In einem kurzen Aufsatz von 1978 hat Pierre Bourdieu die Kategorie eines »Rassismus der Intelligenz« skizziert. Er definiert ihn als eine Strategie der Selbstlegitimierung der Eliten, welche behaupten, qua Bildung und Intelligenz einen gesellschaftlichen Führungsanspruch genießen zu dürfen - um so eine Gesellschaft zu beherrschen, deren Basis eine »Diskriminierung auf Grundlage der 'Intelligenz' ist«. Die Cebit-Politik eines gezielten Software-Elite-Imports ist das aktuellste Beispiel eines solchen Intelligenzrassismus: Zwar zeigt es einerseits, wie unvorbereitet selbst die Propagandisten der Neuen Mitte den globalen Modernisierungsprozessen gegenüberstehen, andererseits dokumentiert es aber auch den Versuch, mit den Instrumenten einer selektiven Zuwanderungspolitik den Glanz der eigenen geistigen Überlegenheit durch die - wenn möglich: befristete - Aufnahme von Nicht-EU-Intelligenzmigranten zu unterfüttern.

Wurden über lange Jahre vor allem »deutschstämmige« Einwanderer bevorzugt behandelt, scheint sich die Deutschland AG im Zeichen von Schröders Neuer-Markt/Neue-Mitte-Phantasma zumindest bereichsweise von den völkischen Kriterien trennen zu wollen und ihr Heil in der Umarmung der globalen High-Tech-IQ-Elite zu suchen.
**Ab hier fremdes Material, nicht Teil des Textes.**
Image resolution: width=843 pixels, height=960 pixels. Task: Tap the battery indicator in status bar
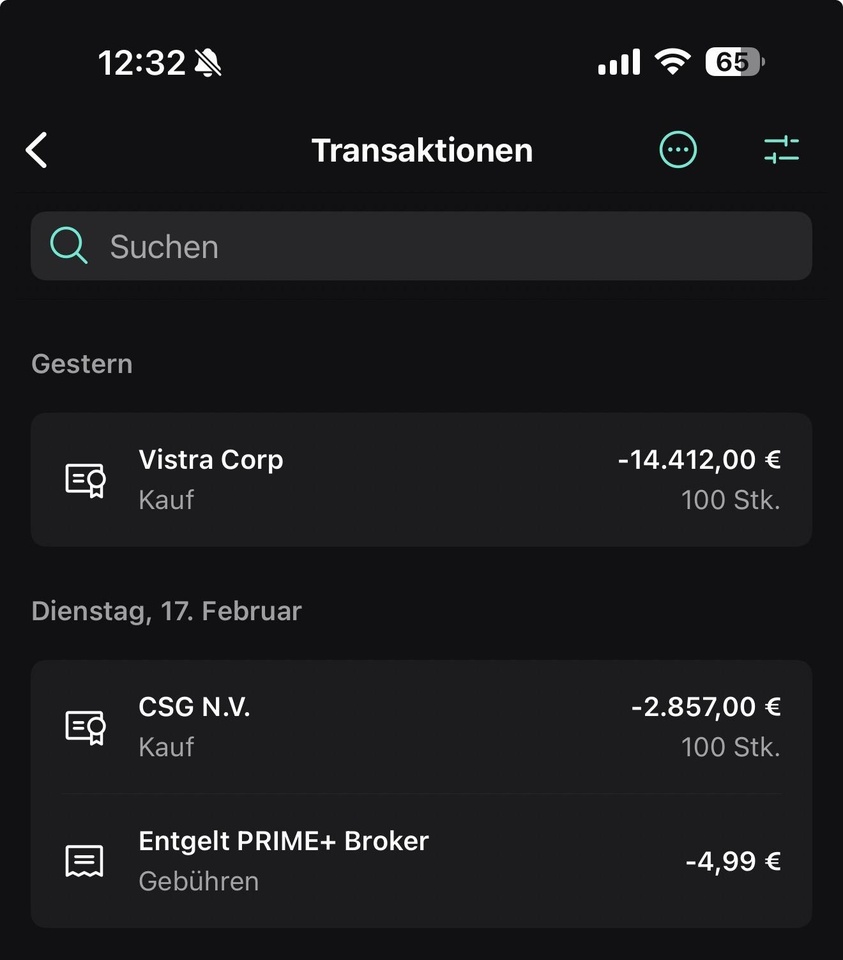tap(734, 63)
Welche Auswirkungen dieser Schwenk mittelfristig auf die Diskussion um das überfällige Einwanderungsgesetz haben wird, ist noch nicht abzusehen.

Fest steht jedoch, dass eine Cebit-Politik der kontingentierten Erteilung von Arbeitserlaubnissen - etwa für Söldner der neuen »High tech army« (Wired) aus den indischen Softwarezentren - auf ein pogrombereites Milieu trifft. Man denke an die popkulturell produzierte Angst vor außerirdischen »Höheren Intelligenzen« oder, noch dringender, an den »Mythos von der überlegenen jüdischen Intelligenz« (Sander L. Gilman), einen der Bausteine des Antisemitismus.

P.S. Um ihren Führungsanspruch zu wahren, könnten deutsche Führungskräfte aus der dot.com-Gemeinschaft ein neues Buch aus dem Campus-Verlag lesen, das gemäß der Formel »IQ + EQ + x = eQ« »Erfolg mit eQ« verspricht. Der Autor Dietmar Wendt will den Managern dabei helfen, ihren Karrierevorteil zu sichern, indem er zeigt, wie man »elektronische Intelligenz« erlernen kann. Derart angeleitet, lässt sich der Schrecken beim Anblick des neuen indischen Kollegen sicher leicht verarbeiten.